INPUT FOR THIS TASK

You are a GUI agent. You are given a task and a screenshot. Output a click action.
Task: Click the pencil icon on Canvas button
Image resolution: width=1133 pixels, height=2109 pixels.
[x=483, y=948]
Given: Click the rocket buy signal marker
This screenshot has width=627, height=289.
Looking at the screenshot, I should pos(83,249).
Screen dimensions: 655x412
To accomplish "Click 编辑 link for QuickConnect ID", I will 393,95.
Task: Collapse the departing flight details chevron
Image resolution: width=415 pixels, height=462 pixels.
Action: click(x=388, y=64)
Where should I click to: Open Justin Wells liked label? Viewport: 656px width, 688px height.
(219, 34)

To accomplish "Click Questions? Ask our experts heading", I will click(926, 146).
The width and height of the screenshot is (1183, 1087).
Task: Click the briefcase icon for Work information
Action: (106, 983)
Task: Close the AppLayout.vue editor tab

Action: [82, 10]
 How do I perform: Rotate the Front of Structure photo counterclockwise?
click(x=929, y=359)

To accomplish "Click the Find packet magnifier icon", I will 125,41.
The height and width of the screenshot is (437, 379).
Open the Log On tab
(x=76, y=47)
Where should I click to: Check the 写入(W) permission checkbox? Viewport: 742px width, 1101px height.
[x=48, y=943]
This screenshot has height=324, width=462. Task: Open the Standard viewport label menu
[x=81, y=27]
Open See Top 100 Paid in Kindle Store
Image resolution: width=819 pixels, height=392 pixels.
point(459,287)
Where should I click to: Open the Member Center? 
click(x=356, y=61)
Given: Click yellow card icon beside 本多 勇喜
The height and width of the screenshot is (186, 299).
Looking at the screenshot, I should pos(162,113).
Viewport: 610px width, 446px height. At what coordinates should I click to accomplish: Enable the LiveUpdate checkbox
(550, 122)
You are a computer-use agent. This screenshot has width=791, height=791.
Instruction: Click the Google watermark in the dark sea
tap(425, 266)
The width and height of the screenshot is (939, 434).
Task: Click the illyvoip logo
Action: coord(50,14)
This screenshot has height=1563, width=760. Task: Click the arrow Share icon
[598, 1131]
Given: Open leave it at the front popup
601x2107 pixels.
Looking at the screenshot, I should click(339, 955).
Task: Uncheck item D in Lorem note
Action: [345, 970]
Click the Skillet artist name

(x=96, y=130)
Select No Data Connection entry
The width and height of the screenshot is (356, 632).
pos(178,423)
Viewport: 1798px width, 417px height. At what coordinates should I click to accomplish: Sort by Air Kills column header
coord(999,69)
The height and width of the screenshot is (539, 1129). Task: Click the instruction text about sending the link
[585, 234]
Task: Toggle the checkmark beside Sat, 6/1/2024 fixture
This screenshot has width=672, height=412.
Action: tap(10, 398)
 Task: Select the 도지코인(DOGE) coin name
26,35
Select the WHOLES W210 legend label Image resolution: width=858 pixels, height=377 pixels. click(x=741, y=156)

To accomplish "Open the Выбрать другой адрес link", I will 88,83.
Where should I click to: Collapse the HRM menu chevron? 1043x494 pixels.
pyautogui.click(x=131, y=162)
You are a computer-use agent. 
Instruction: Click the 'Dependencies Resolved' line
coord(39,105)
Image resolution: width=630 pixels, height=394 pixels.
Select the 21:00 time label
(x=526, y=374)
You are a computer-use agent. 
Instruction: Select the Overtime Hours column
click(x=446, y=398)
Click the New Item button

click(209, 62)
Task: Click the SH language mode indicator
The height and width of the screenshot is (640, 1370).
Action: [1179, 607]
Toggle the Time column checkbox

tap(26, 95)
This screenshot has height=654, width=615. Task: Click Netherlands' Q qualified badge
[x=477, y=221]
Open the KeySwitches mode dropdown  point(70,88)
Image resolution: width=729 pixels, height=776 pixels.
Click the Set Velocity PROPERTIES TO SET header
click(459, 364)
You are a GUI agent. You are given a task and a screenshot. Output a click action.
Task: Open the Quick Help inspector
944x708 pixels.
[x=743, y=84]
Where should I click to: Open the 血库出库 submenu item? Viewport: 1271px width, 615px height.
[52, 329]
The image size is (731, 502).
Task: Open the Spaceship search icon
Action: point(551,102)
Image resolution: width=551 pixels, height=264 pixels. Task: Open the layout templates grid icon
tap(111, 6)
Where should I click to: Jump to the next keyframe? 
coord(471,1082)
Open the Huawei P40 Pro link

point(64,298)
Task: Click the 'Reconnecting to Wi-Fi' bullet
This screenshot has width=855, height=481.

AIM OF THE EXERCISE
Pull out every line of the entries that contains the word "button" and list them.

ANSWER TO THE EXERCISE
Task: Click the pencil icon on Canvas button
Click the New Item button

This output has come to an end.